The rivalry between the two programs and coaches began in 2008 when the two teams agreed to meet every season in a midweek game. The first postseason meeting came in 2009 when Louisville hosted the Louisville Regional; its first regional host in program history. Vanderbilt was placed there as a three seed but fell to the losers bracket after losing to Middle Tennessee. Vanderbilt then won their next two games and ran into Louisville. After dropping the first game against Vanderbilt, Louisville would win 5–3 in game 2 to advance to the Fullerton Super Regional.

In 2012, the rivalry was given a name and a bourbon barrel trophy was introduced. The trophy series has been played 13 times and Louisville leads 7–6.

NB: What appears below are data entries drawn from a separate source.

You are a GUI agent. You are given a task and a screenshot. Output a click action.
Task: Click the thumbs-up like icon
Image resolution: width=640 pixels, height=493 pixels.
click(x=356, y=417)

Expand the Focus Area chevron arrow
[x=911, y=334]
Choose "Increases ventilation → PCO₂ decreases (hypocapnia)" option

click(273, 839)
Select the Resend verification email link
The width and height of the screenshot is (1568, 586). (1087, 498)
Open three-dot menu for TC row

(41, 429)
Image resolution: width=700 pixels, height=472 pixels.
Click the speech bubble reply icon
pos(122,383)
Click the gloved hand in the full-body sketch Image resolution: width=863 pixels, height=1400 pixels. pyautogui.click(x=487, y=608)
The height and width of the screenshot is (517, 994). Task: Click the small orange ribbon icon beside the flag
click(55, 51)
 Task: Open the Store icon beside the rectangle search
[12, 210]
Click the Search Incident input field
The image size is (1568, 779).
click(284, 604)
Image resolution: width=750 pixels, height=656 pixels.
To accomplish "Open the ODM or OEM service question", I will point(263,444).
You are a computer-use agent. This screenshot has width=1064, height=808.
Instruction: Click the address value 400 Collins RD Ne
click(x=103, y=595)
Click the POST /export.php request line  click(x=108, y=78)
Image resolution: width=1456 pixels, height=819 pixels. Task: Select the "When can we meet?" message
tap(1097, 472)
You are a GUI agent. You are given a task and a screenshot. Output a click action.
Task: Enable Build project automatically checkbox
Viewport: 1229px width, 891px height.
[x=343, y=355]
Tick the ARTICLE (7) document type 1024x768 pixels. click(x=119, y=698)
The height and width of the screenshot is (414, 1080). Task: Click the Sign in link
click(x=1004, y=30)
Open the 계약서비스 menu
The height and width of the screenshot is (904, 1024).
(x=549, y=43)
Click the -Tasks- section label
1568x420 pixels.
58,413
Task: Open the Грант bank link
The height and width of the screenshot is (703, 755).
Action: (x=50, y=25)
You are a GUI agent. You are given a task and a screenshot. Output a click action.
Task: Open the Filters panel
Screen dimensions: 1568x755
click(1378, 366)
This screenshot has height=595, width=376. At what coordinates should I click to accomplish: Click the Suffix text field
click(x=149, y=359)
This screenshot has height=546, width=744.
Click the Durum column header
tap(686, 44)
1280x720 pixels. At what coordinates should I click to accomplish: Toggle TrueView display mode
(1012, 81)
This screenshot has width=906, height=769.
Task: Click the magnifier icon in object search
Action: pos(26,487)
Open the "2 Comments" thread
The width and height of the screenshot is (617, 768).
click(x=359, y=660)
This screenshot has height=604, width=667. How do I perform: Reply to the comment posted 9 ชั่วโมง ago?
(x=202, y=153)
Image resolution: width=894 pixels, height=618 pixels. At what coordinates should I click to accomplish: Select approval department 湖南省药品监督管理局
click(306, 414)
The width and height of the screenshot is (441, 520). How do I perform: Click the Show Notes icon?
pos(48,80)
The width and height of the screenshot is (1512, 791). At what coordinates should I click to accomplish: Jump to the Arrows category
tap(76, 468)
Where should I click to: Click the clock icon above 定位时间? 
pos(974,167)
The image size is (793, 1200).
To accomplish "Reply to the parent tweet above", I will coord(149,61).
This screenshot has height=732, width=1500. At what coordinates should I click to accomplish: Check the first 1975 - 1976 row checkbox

Since the annual series began the teams have met in the postseason six times, in 2009, 2010, 2013, 2014, 2019, and 2025, for a total of 11 games which Vanderbilt leads 6–5. The two programs met in the College World Series in 2014 and 2019. Vanderbilt is 3–0 in these games.

==Game results==

| Louisville victories | Vanderbilt victories | Tie games |

| No. | Date | Location | Winner | Score |
|---|---|---|---|---|
| 1 | March 18, 1971 | Nashville, TN | Vanderbilt | 3–0^{7} |
| 2 | March 18, 1971 | Nashville, TN | Vanderbilt | 2–0^{7} |
| 3 | 1972 | Louisville, KY | Vanderbilt | 4–3 |
| 4 | 1972 | Nashville, TN | Vanderbilt | 17–1^{7} |
| 5 | 1972 | Nashville, TN | Vanderbilt | 2–1^{7} |
| 6 | March 22, 1973 | Nashville, TN | Vanderbilt | 3–1^{7} |
| 7 | March 22, 1973 | Nashville, TN | Vanderbilt | 6–4^{7} |
| 8 | February 25, 1990 | Neutral (Unknown) | Vanderbilt | 8–7 |
| 9 | April 26, 1995 | Nashville, TN | Vanderbilt | 13–0 |
| 10 | February 25, 2000 | Nashville, TN | Vanderbilt | 18–5 |
| 11 | February 26, 2000 | Nashville, TN | Vanderbilt | 6–5 |
| 12 | February 27, 2000 | Nashville, TN | Vanderbilt | 9–5 |
| 13 | February 22, 2002 | Louisville, KY | Louisville | 6–1 |
| 14 | February 23, 2002 | Louisville, KY | Louisville | 12–3 |
| 15 | February 24, 2002 | Louisville, KY | Vanderbilt | 6–5 |
| 16 | March 4, 2008 | Nashville, TN | Vanderbilt | 17–6 |
| 17 | April 22, 2009 | Louisville, KY | Vanderbilt | 4–3^{10} |
| 18 | May 31, 2009 | Louisville, KY* | Vanderbilt | 8–4 |
| 19 | June 1, 2009 | Louisville, KY* | Louisville | 5–3 |
| 20 | May 11, 2010 | Nashville, TN | Vanderbilt | 11–10^{17} |
| 21 | June 5, 2010 | Louisville, KY* | Louisville | 7–1 |
| 22 | June 6, 2010 | Louisville, KY* | Vanderbilt | 7–0 |
| 23 | June 7, 2010 | Louisville, KY* | Vanderbilt | 3–2^{10} |

| No. | Date | Location | Winner | Score |
| 24 | May 10, 2011 | Louisville, KY | Vanderbilt | 5–1 |
| 25 | May 8, 2012 | Nashville, TN | Vanderbilt | 3–2 |
| 26 | April 23, 2013 | Louisville, KY | Vanderbilt | 10–2 |
| 27 | June 8, 2013 | Nashville, TN* | Louisville | 5–3 |
| 28 | June 9, 2013 | Nashville, TN* | Louisville | 2–1 |
| 29 | May 6, 2014 | Nashville, TN | Louisville | 11–7 |
| 30 | June 14, 2014 | Omaha, NE* | Vanderbilt | 5–3 |
| 31 | May 12, 2015 | Louisville, KY | Vanderbilt | 5–2 |
| 32 | May 10, 2016 | Nashville, TN | Louisville | 8–5 |
| 33 | May 9, 2017 | Louisville, KY | Louisville | 6–2 |
| 34 | May 1, 2018 | Nashville, TN | Louisville | 8–4 |
| 35 | May 7, 2019 | Louisville, KY | Vanderbilt | 6–2 |
| 36 | June 16, 2019 | Omaha, NE* | Vanderbilt | 3–1 |
| 37 | June 21, 2019 | Omaha, NE* | Vanderbilt | 3–2 |
| 38 | May 4, 2021 | Louisville, KY | Louisville | 7–2 |
| 39 | May 3, 2022 | Nashville, TN | Louisville | 1–0 |
| 40 | May 9, 2023 | Louisville, KY | Vanderbilt | 12–8^{12} |
| 41 | May 7, 2024 | Nashville, TN | Vanderbilt | 4–2 |
| 42 | May 6, 2025 | Louisville, KY | Louisville | 5–4 |
| 43 | May 31, 2025 | Nashville, TN* | Louisville | 3–2 |
| 44 | May 5, 2026 | Nashville, TN | Vanderbilt | 12–6 |
Series: Vanderbilt leads 30–14
*Meeting occurred as part of the NCAA Tournament.